──────── Selected text ────────

In the previous blog post, brief mention was made of educational advisor C. Rushton Long, the lone African American administrator within the canal camps. This one man, more than any other, was the most important man at both Camp NP-1 and Camp NP-2. Long quite likely served as the first true coach, educator, and leader these enrollees had ever known.
Long’s time at Camp NP-2 specifically points to how African American leaders with little formal power were able to exhibit power and free will beyond title and rank. The CCC camps, like all others, had a dual leadership system where Army officers commanded logistics, while four to ten National Park Service employees managed all project work along the canal. Stationed along with the Army officers was the lone African American administrator, who served as the camp Educational Officer. C. Rushton Long, Co. 333’s Educational Advisor, was perhaps the most respected and active administrator in the canal camps, which he accomplished by personally providing leadership and opportunity for enrollees above and beyond what was expected of his position.
In conception, the educational advisor position was to do little more than organize classes for enrollees on topics ranging from basic education to technical skills. By the end of Camp NP-2’s existence, Long was the de facto leader of the enrollees. He still oversaw their classes, but also coached and organized all sporting events, helped find the men jobs outside of the CCC, and connected the men with other black communities.
There are suggestions that Long’s influence spread a short mile down the canal to Camp NP-1, as well as the possibility that enrollees followed Long to Philadelphia post-CCC to enroll in trade school. His level of power, authority, and leadership was exemplary across the CCC. In studying dozens of other camps, no other educational advisor has displayed as much care or power as Long.
In describing the men of Co. 333, Long reported the majority as in dire need – exactly the type of men the CCC was designed to help. Long believed most enrollees “entered camp with no objective in life and with a spirit of defeatism,” but, thanks to the CCC, these same men now possessed a modest education, vocational training, and – perhaps most importantly to New Deal administrators – a “wholesome perspective and attitude on life.”
From conquering illiteracy to applying to college, Long presented a succinct and convincing argument that the CCC delivered illiterate, depressed men unto the world as empowered skilled laborers. Echoing the lessons seen in trade schools like his father’s, Long preached the necessity of cooperation, concentration, and dedication to a greater good. He encouraged enrollees to “[take] time out to improve your mind in order that you might be a more helpful citizen while in Camp and thus learn how to be of more service to your community following the end of your enrollment period.” Economic relief came for these men and their families, but so too did a steady diet of civics lessons.

──────── Recorded data ────────

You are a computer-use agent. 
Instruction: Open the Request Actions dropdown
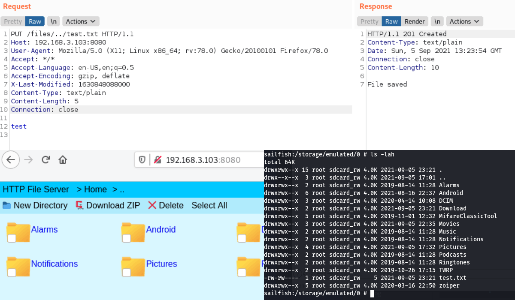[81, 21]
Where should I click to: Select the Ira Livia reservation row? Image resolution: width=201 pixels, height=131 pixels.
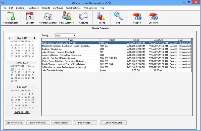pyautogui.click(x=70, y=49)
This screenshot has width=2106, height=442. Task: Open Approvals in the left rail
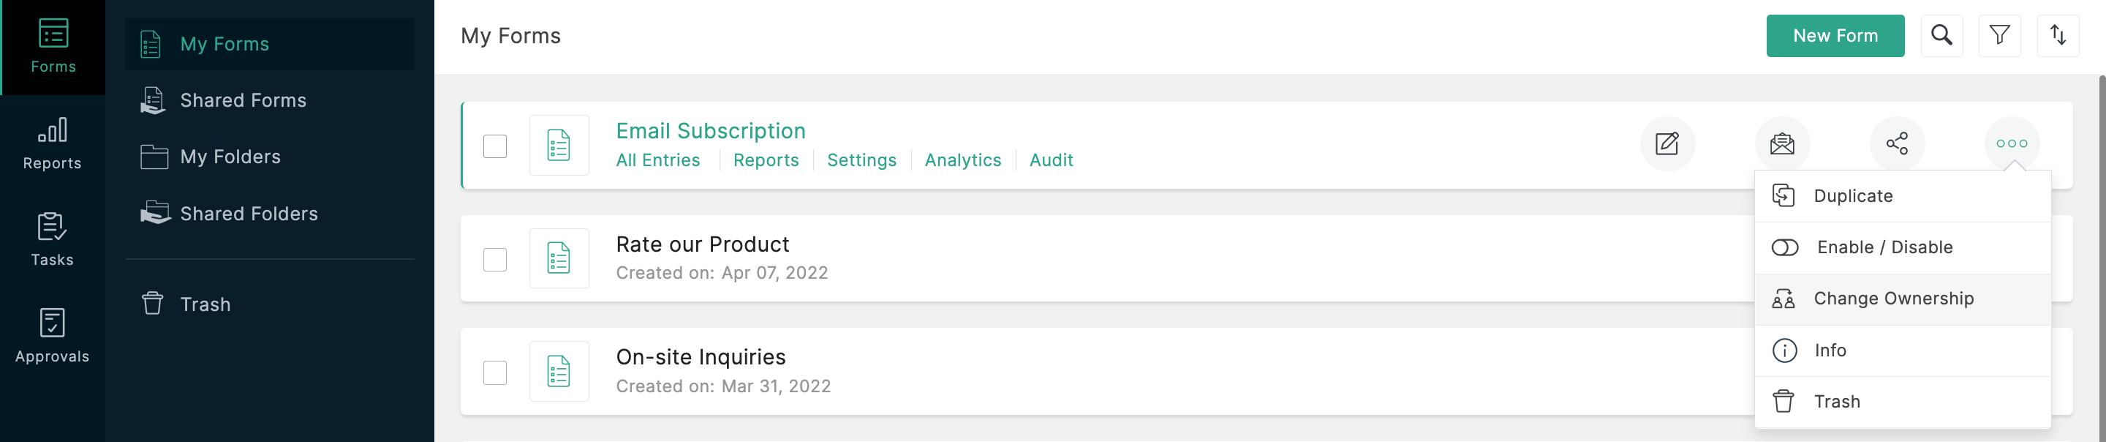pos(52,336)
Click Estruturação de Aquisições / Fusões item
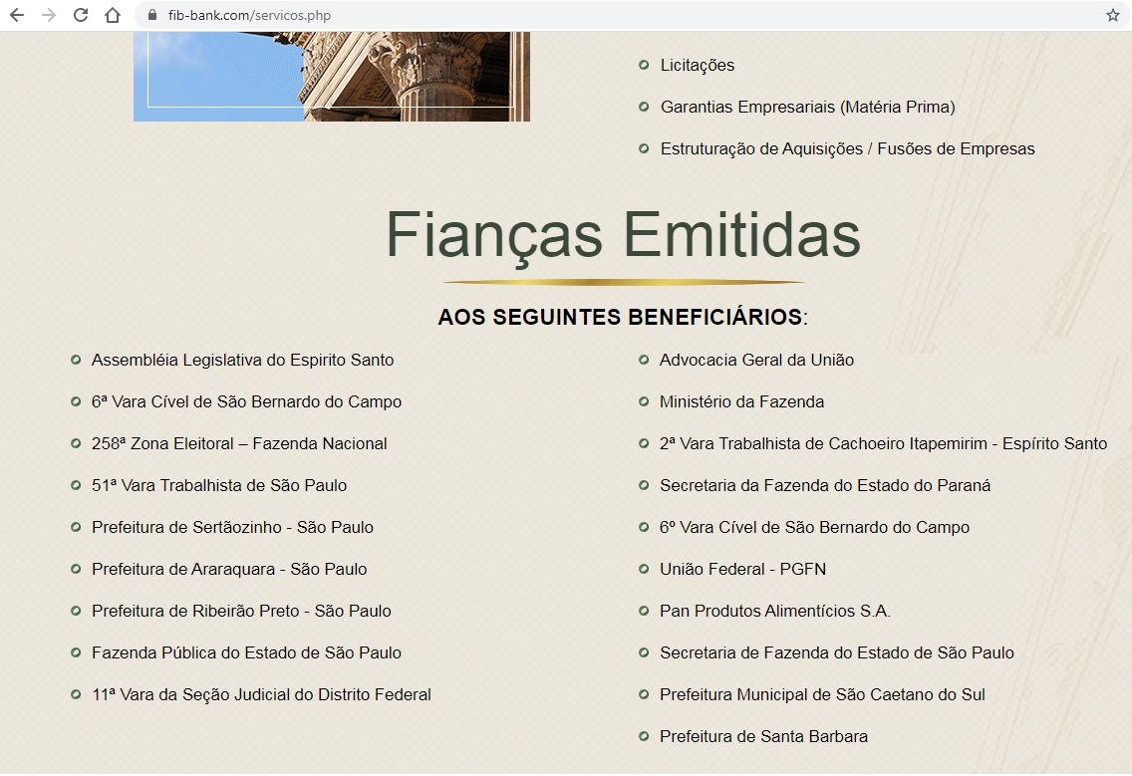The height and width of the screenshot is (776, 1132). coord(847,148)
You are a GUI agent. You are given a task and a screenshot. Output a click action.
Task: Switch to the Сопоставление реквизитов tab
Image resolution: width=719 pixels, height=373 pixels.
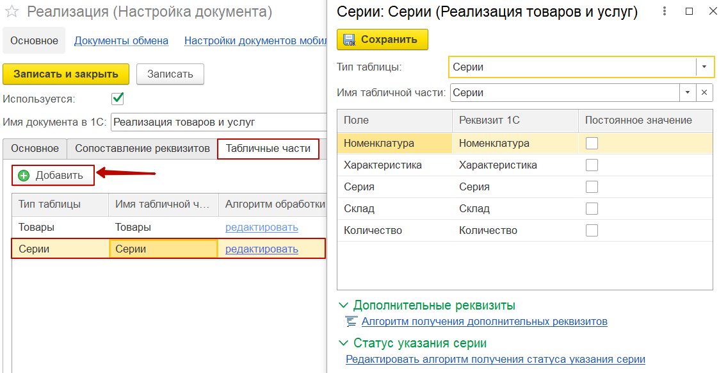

────────

## Required actions
1. In the passage on C. Rushton Long, how many National Park Service employees managed the project work along the canal?
2. Quote all of the records line for line, leaving the pictures out.

## Results in order
1. Four to ten.

2.
You are a computer-use agent. 
Instruction: Open the Request Actions dropdown
[81, 21]
Where should I click to: Select the Ira Livia reservation row? Image resolution: width=201 pixels, height=131 pixels.
pyautogui.click(x=70, y=49)
This screenshot has width=2106, height=442. Task: Open Approvals in the left rail
pos(52,336)
Click Estruturação de Aquisições / Fusões item
The height and width of the screenshot is (776, 1132). coord(847,148)
You are a GUI agent. You are given a task and a screenshot. Output a click action.
Task: Switch to the Сопоставление реквизитов tab
Image resolution: width=719 pixels, height=373 pixels.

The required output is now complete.